Al duende lo conoces, pero, ¿y a la mujer del jardinero? Era muy leída, se sabía versos de memoria, incluso era capaz de escribir algunos sin gran dificultad; sólo las rimas, el «remache», como ella decía, le costaba un regular esfuerzo. Tenía dotes de escritora y de oradora; habría sido un buen señor rector o, cuando menos, una buena señora rectora.

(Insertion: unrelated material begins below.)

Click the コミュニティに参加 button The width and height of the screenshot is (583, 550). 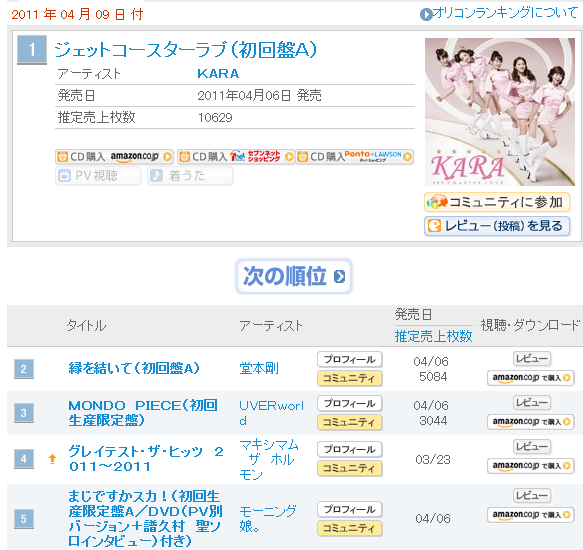497,202
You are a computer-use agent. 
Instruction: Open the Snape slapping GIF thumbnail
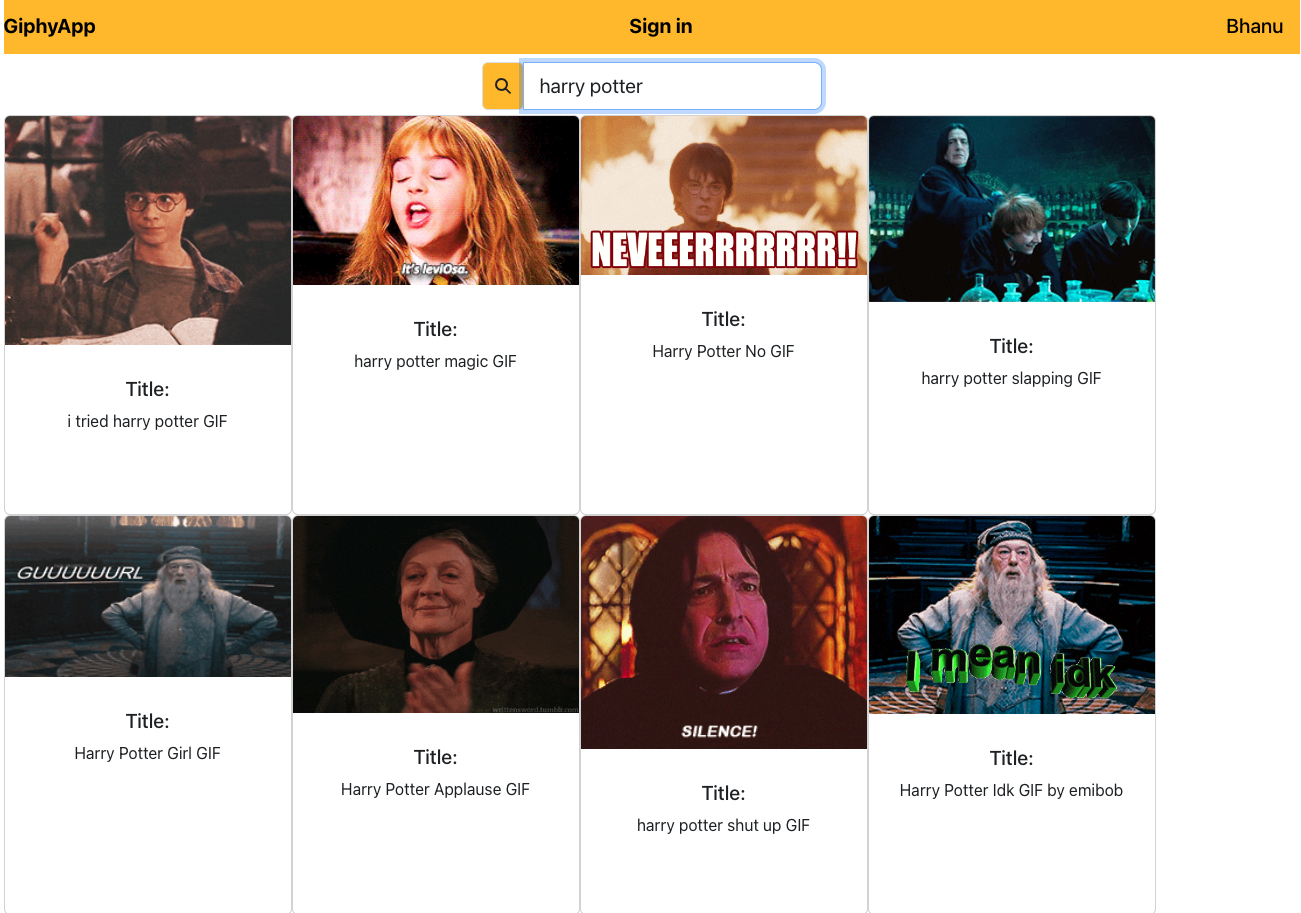click(1012, 209)
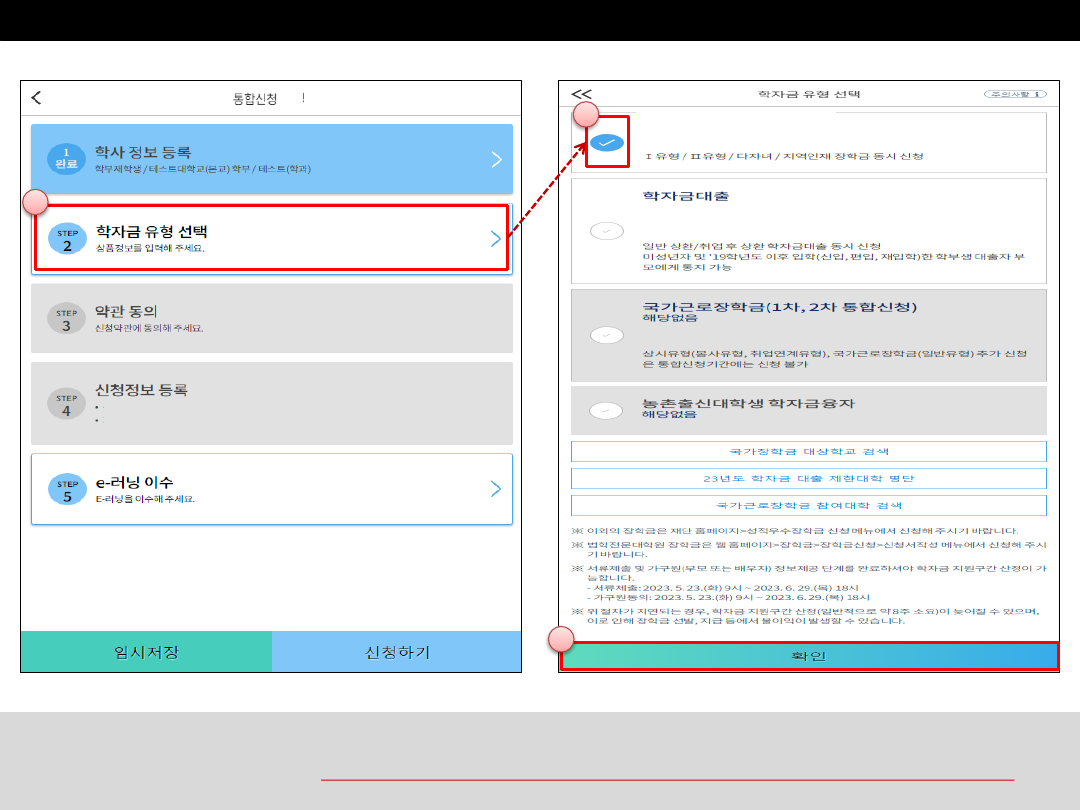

-Es hermosa la Tierra en su ropaje dominguero -había dicho, expresando luego este pensamiento revestido de bellas palabras y «remachándolas», es decir, componiendo una canción edificante, bella y larga.
El señor seminarista Kisserup -aunque el nombre no hace al caso- era primo suyo, y acertó a encontrarse de visita en casa de la familia del jardinero. Escuchó su poesía y la encontró buena, excelente incluso, según dijo.
-¡Tiene usted talento, señora! -añadió.
-¡No diga sandeces! -atajó el jardinero-. No le meta esas tonterías en la cabeza. Una mujer no necesita talento. Lo que le hace falta es cuerpo, un cuerpo sano y dispuesto, y saber atender a sus pucheros, para que no se quemen las papillas.
-El sabor a quemado lo quito con carbón -respondió la mujer-, y, cuando tú estás enfurruñado, lo arreglo con un besito. Creería una que no piensas sino en coles y patatas, y, sin embargo, bien te gustan las flores.
Y le dio un beso.
-¡Las flores son el espíritu! -añadió.
-Atiende a tu cocina -gruñó él, dirigiéndose al jardín, que era el puchero de su incumbencia.
Entretanto, el seminarista tomó asiento junto a la señora y se puso a charlar con ella. Sobre su lema «Es hermosa la Tierra» pronunció una especie de sermón muy bien compuesto.
-La Tierra es hermosa, sometedla a su poder, se nos ha dicho, y nosotros nos hicimos señores de ella. Uno lo es por el espíritu, otro por el cuerpo; uno fue puesto en el mundo como signo de admiración, otro como guión mayor, y cada uno puede preguntarse: ¿cuál es mi destino? Éste será obispo, aquél será sólo un pobre seminarista, pero todo está sabiamente dispuesto. La Tierra es hermosa, y siempre lleva su ropaje dominguero. Su poesía hace pensar, y está llena de sentimiento y de geografía.
-Tiene usted ingenio, señor Kisserup -respondió la mujer-. Mucho ingenio, se lo aseguro. Hablando con usted, veo más claro en mí misma.
Y siguieron tratando de cosas bellas y virtuosas. Pero en la cocina había también alguien que hablaba; era el duendecillo, el duendecillo vestido de gris, con su gorrito rojo. Ya lo conoces.
Pues el duendecillo estaba en la cocina vigilando el puchero; hablaba, pero nadie lo atendía, excepto el gato negro, el «ladrón de nata», como lo llamaba la mujer.